Gli aspetti clinici della professione medica si studiano e analizzano, gli aspetti culturali ed umanistici si possono acquisire nel tempo. Non è scontato, per i medici, riuscire a trasmettere positività e sicurezze ai pazienti, nel delicato contesto sanitario, però è possibile provare ad immedesimarsi in loro, per cogliere quell’emozione, pensiero o sensazione che possa salvare un momento dal dolore. Possiamo augurarci che, tutti i presenti e futuri medici, attraverso l’essenza di questa riflessione, possano percepire l’importanza di indossare un camice ogni giorno e la responsabilità di creare una connessione umana con il paziente.

Comunicare non vuol dire informare.
Comunicare vuol dire partecipare, trasmettere, condividere un patto di fiducia ed alleanza tra medico e paziente.

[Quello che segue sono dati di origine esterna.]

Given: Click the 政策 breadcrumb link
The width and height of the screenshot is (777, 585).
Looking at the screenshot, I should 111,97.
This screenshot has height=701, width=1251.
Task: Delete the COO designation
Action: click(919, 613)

Soltanto in questo senso, la comunicazione in sanità e, più profondamente tra medico e paziente, potrà diventare componente essenziale e imprescindibile del percorso di cura nella sua totalità.
Marcel Proust, già allora diceva: una gran parte di quello che i medici sanno, è insegnato loro dai malati.
E forse sarà vero che è proprio la prospettiva dei pazienti a trasmettere al medico cosa si prova ad essere curati e dunque ad (essere) umani.